I wanted to pass along this recipe, which I made tonight with your delicious pressed ricotta with basil and some sugar snaps from the market. Yum!”
~ Kristen Case, Temple
Farfalle with Lemon Ricotta, Sugar Snap Peas & Oregano
* 1 box farfalle (half for 2 people)
* 3 cups sugar snap peas
* 2 cups ricotta cheese
* 1 lemon
* 1 garlic scape
* fresh oregano
* S & P
* chile flakes
* olive oil
1. First, blanch the sugar snap peas. Do this by heating a pan full of water to a simmer, and adding the sugar snap peas for just about a minute or two.
2. Take your 2 cups of ricotta and place in a bowl. Add the zest and juice of one lemon. I used fresh oregano because I love the combination. Add a pinch of chile flake, fresh ground pepper and sea salt. Mix thoroughly.
3. Cut the garlic scapes into thin slices. I put mine in my mortar and pestle, and added a touch of salt, and olive oil. I ground it into a paste. You could also use a blender, food processor, or feel free to just use thinly sliced pieces as well.

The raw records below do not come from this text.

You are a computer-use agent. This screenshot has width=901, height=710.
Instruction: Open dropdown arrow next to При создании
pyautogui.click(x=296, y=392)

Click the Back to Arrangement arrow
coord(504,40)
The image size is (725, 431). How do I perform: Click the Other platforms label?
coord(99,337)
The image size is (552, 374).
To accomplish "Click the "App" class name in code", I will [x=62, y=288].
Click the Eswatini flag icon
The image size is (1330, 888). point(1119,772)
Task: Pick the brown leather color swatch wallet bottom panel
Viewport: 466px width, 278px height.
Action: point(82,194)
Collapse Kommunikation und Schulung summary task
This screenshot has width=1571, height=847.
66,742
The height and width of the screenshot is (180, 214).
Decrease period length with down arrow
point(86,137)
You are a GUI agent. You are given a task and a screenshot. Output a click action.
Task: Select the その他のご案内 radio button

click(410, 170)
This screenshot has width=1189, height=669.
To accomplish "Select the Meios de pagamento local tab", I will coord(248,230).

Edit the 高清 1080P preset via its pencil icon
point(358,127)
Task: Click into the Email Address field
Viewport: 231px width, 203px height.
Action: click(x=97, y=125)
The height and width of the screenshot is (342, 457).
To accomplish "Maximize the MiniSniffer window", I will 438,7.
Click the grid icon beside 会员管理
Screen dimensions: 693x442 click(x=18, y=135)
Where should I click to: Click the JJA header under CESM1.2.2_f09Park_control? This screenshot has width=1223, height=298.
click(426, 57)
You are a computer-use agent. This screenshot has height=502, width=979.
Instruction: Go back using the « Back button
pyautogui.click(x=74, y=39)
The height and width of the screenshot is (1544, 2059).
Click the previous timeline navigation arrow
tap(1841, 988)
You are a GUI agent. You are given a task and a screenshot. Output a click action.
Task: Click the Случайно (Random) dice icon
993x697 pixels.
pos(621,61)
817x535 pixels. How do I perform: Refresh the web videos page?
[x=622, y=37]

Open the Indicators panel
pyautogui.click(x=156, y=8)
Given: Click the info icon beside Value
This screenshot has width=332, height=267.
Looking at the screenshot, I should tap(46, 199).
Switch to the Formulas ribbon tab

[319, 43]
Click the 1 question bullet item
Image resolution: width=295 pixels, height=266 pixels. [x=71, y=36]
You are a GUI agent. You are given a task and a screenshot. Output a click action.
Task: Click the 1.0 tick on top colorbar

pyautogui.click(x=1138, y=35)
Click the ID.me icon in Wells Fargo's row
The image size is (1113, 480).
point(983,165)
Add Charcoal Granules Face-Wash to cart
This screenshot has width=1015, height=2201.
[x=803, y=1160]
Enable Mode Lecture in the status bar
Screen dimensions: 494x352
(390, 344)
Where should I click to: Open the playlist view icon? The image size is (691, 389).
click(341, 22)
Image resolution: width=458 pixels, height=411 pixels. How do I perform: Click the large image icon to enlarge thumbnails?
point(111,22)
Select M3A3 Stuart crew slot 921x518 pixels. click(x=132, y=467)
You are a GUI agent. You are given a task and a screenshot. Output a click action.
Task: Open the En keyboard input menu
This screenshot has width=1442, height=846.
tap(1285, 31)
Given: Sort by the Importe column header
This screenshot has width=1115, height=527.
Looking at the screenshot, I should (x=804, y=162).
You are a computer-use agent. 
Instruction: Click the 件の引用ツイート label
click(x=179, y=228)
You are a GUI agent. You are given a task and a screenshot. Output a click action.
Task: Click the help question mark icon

4. Cook your farfalle or choice of pasta to directions and set aside to cool.
5. I cut the sugar snap peas in half, and tossed them with the farfalle. I then added my ricotta, garlic scape paste, and mixed thoroughly. Season with salt and pepper according to your taste.
A great new recipe from a friend of Crooked Face Creamery:
- 1 c. ricotta cheese
- 5 TBS superfine sugar
- 3 large eggs, separated
- finely grated zest of one large orange
- 1/2 cup (about 2 oz.) all purpose flour
- 2 generous TBS melted butter
Mix together ricotta, sugar and egg yolks. Add zest to flour. Beat egg whites until stiff. Fold lightly into the ricotta mixture. Add flour. Add butter to warmed griddle over moderate heat. When sizzling add a heaped TBS of the batter. Flip. Serve with melted jam.